By Alan Wheatley, China Economics Editor

BEIJING, March 22 (Reuters) - Rio Tinto, fighting a takeover bid by rival Anglo-Australian miner BHP Billiton, would like to work with Chinese state firms to develop mining projects around the world, Chief Executive Tom Albanese said on Saturday.

The partnership offer could draw some of the sting from acrimonious iron ore contract talks pitting Rio (RIO.L)(RIO.AX) and BHP (BLT.L)(BHP.AX) against Chinese steel mills led by Baosteel.

Speaking to reporters in Beijing, Albanese said he had no plans on this trip to meet executives from Baosteel Group, parent of Baoshan Iron and Steel Co Ltd (600019.SS), or from the China Iron and Steel Association.

Albanese said Rio Tinto, the world's second-biggest mining company, was without peer in discovering world-class mineral deposits, but these were expensive to exploit and required significant infrastructure investment.

"There are opportunities for cooperation on a joint venture basis, or something equivalent to that, and I think that Chinese SOEs could be very much part of that picture," he said.

Chinese state-owned enterprises (SOEs) could be useful in providing capital, engineering and technology for projects in Asia, Africa and South America, Albanese said, noting that Rio was already a partner with Chinese companies on a number of developments.

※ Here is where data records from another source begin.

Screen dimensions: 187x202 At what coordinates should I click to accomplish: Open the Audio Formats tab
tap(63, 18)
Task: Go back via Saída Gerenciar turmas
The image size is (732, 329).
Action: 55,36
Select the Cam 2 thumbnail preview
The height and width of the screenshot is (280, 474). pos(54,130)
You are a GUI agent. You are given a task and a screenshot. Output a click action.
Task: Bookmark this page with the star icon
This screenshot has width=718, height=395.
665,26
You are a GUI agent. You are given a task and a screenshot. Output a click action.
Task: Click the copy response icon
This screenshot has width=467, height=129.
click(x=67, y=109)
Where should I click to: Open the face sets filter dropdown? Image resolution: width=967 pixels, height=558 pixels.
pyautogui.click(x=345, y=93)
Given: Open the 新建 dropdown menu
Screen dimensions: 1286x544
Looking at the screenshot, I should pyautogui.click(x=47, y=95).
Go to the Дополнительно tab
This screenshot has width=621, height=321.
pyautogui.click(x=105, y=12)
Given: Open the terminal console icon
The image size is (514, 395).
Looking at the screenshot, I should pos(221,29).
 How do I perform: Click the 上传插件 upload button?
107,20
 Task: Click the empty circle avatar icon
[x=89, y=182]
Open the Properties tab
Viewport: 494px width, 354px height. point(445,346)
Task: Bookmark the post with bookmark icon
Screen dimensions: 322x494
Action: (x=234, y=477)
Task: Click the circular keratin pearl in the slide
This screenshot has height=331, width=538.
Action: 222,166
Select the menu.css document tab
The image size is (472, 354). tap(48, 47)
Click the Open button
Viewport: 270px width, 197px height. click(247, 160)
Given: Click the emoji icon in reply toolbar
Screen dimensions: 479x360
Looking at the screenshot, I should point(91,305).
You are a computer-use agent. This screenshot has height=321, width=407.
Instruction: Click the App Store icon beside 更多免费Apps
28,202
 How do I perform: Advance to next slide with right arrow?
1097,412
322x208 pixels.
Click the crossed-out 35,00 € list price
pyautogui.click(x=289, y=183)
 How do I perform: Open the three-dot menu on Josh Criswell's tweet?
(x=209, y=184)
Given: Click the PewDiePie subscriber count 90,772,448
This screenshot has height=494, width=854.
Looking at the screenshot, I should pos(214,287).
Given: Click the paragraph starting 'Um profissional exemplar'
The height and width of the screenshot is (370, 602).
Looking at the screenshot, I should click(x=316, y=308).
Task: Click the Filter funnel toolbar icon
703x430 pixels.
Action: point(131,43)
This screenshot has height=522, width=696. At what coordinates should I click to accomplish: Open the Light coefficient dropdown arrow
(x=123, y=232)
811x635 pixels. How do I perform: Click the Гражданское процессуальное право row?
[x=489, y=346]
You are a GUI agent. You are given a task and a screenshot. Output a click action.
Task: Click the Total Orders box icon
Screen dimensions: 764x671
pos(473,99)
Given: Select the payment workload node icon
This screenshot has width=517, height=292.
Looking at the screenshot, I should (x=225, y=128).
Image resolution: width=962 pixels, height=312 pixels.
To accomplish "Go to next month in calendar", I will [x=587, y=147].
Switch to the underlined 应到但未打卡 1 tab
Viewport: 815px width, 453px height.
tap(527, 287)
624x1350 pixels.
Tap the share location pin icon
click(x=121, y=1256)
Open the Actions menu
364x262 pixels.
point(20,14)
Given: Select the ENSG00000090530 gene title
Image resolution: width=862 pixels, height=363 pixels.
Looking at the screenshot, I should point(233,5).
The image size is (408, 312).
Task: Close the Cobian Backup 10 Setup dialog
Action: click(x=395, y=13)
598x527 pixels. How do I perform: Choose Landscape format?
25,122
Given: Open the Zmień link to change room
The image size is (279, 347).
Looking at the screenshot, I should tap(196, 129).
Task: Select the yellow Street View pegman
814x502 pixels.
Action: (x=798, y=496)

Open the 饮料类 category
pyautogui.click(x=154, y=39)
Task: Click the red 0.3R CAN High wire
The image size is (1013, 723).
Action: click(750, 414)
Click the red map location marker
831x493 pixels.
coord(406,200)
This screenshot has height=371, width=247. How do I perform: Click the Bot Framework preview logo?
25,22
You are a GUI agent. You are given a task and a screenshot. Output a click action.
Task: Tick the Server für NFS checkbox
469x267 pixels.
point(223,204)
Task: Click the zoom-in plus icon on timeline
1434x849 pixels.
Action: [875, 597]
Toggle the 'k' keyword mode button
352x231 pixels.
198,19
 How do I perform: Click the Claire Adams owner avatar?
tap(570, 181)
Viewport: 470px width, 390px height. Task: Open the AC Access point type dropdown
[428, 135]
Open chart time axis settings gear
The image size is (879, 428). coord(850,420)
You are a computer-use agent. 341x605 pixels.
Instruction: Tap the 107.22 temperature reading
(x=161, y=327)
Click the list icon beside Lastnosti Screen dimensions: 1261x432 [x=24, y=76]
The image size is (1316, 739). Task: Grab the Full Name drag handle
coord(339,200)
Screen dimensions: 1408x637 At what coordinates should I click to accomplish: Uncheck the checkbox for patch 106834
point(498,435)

"I wouldn't say that we have any active engagement under way in that area. But this is something I have a personal interest in pursuing," he said.

Albanese, speaking on the sidelines of the China Development Forum, an annual conference organised by the government, said he was philosophical about the harsh words directed at Rio this week by senior figures in the Chinese steel industry.

"They are part of the process of engagement," he said.

China is angry that Rio and BHP are trying to shift some iron ore cargoes into the spot market, where returns far exceed long-term contract prices because of voracious demand.

Several cargoes of Australian iron ore for spot delivery have been stranded at Chinese ports after Beijing delayed issuing permits, in what traders see as an attempt to sway the long-running contract talks.

"We haven't had a material impact as a consequence," Albanese said of the hold-ups.

ROSY OUTLOOK

Sam Walsh, chief executive of Rio Tinto's iron ore business, said he hoped to sell up to 15 million tonnes of iron ore to China on the spot market in 2008, up from 4-5 million tonnes in 2007.  Continued...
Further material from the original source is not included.